XL AI
Team consisting of Xavier Huang (Founder, Mandi Tech; AI R&D — web/mobile, Python/JS, adaptive tutoring) and Lyndsay Goldfarb (Owner, XL Marketing; event/project director).
YouTube Video
Project Description
Our project is an advanced AI-powered assistant for college students designed for the Cloud Run Hackathon, focusing on seamless LLM deployment, robust agent development, and scalable agent deployment. The solution leverages state-of-the-art technologies to deliver a rich, interactive user experience and meets all judging criteria for technical excellence, innovation, and usability.
LLM Deployment
Custom LLM (Gemma) Deployment:
We deployed the open-source Gemma 3-4B model as a secure, authenticated REST API on Google Cloud Run. This allows for scalable, low-latency inference and easy integration with other cloud-native services.

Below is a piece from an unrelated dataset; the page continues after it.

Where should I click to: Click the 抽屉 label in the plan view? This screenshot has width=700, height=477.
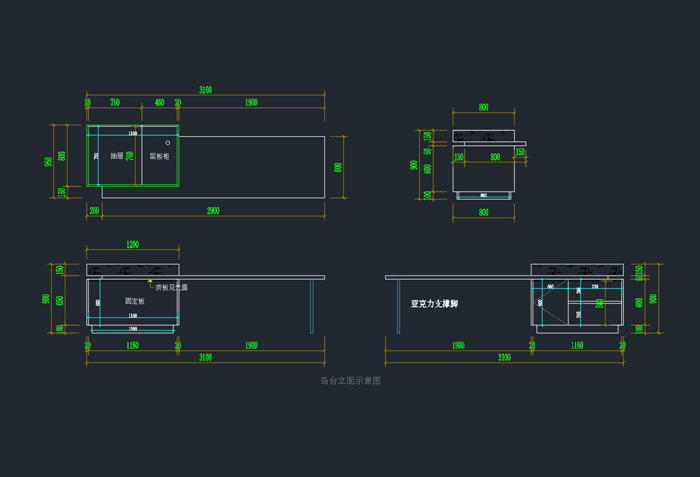116,156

Service-to-Service Authentication:
All requests to the LLM are authenticated using Google Cloud identity tokens, ensuring secure and authorized access.
Agent Development
Agent Development Kit (ADK):
We built our agent using Google’s ADK, enabling tool-based reasoning and modular extensibility.

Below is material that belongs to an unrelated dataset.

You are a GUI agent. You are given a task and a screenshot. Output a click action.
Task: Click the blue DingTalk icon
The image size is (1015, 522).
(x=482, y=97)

Retrieval-Augmented Generation (RAG):
The agent integrates with Pinecone, a managed vector database, to perform semantic search over a large PDF textbook. This allows the agent to answer user questions with contextually relevant, up-to-date information from the document.
Custom Tools:
The agent exposes several tools, including:
ask_pdf_pinecone: Answers questions using semantic search over the PDF and responds in the author’s style.
Code generation, brainstorming, and concept explanation tools, all powered by the deployed LLM.
Agent Deployment
Cloud Run Deployment:
The entire agent backend (FastAPI + ADK) is containerized and deployed to Google Cloud Run, ensuring high availability, scalability, and easy updates.
Environment Management:
All secrets and configuration are managed via environment variables and .env files for security and portability.
Unique Features & User Experience
Conversational UI:
Users interact with the agent through a modern web UI (ADK Dev UI), enabling natural language queries and rich, chat-based interaction.
Author-Style Responses:
When answering questions from the PDF, the agent mimics the tone and style of the textbook’s author, enhancing trust and educational value.
Seamless RAG:
The integration with Pinecone allows for fast, accurate retrieval of relevant information, even from large documents.
Extensible Tooling:
The agent’s modular tool system makes it easy to add new capabilities or connect to additional data sources.
Technologies, Frameworks, and Tools
Google Cloud Run: For scalable, serverless deployment of both the LLM and the agent backend.
Google Agent Development Kit (ADK): For agent orchestration, tool management, and conversational UI.
FastAPI: For building the backend API and integrating with ADK.
Pinecone: For managed vector search and semantic retrieval from large documents.
PyPDF2: For PDF text extraction and chunking.
Python: The primary programming language for all backend and agent logic.
Docker: For containerization and reproducible deployments.
dotenv: For environment variable management.
GitHub: For version control and collaboration.
Value and Technical Excellence
This project demonstrates technical excellence by combining secure, scalable LLM deployment with advanced agent reasoning and retrieval-augmented generation. The use of Pinecone for semantic search, combined with a modular agent architecture, delivers a unique and highly functional user experience. The solution is cloud-native, extensible, and ready for real-world educational or enterprise applications.
Business Value
ProfAI empowers students to get immediate, contextually accurate textbook help, reducing dependence on instructors and generic search engines. Its scalable, serverless architecture ensures cost efficiency and reliability—ideal for educational platforms aiming to enhance student learning and engagement.